Training Root Mean Squared Error: 0.8636037897522917
Testing Root Mean Squared Error: 0.8206534526367342


  corr /= X_norms
  cond2 = cond0 & (x <= _a)


Our R^2 values seem to have increased slightly but have moved slightly closer. We'll next try a lasso method to see if we can achieve better model performance.

## Lasso method

In [124]:
## training the model
from sklearn.linear_model import Lasso

lasso = Lasso(alpha=0.1, normalize=False)

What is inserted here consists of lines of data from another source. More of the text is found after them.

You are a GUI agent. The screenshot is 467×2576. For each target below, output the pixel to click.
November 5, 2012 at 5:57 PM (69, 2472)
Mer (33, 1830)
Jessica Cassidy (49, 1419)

lasso.fit(X_train,y_train)

y_train_lasso01 = lasso.predict(X_train)
y_test_lasso01 = lasso.predict(X_test)

train_rmse_lasso01 = metrics.mean_absolute_error(y_train, y_train_lasso01)
test_rmse_lasso01 = np.sqrt(metrics.mean_squared_error(y_test, y_test_lasso01))
print('Training Error: '+ str(train_rmse_lasso01/ridership_std) )
print('Testing Error: '+ str(test_rmse_lasso01/ridership_std) )



Training Error: 0.4211518329842482
Testing Error: 0.7525279838161044


In [129]:
coeff_df = lasso_coef01.T

coeff_df[coeff_df[0]!=0].count()

0    93
dtype: int64

The lasso method seems to really overfit the model to training data resulting in a very large discrepancy between the RMSE values of the the model's performance on the training data and the testing data.

## Summary
Our polynomial model seems to perform better than our linear regression predictive model, but still does not seem to be too predictive of ridership. For this reason, we will conduct a traditional OLS regression and exploratory data analysis to better understand the individual relationships between each feature and our target variable, ridership.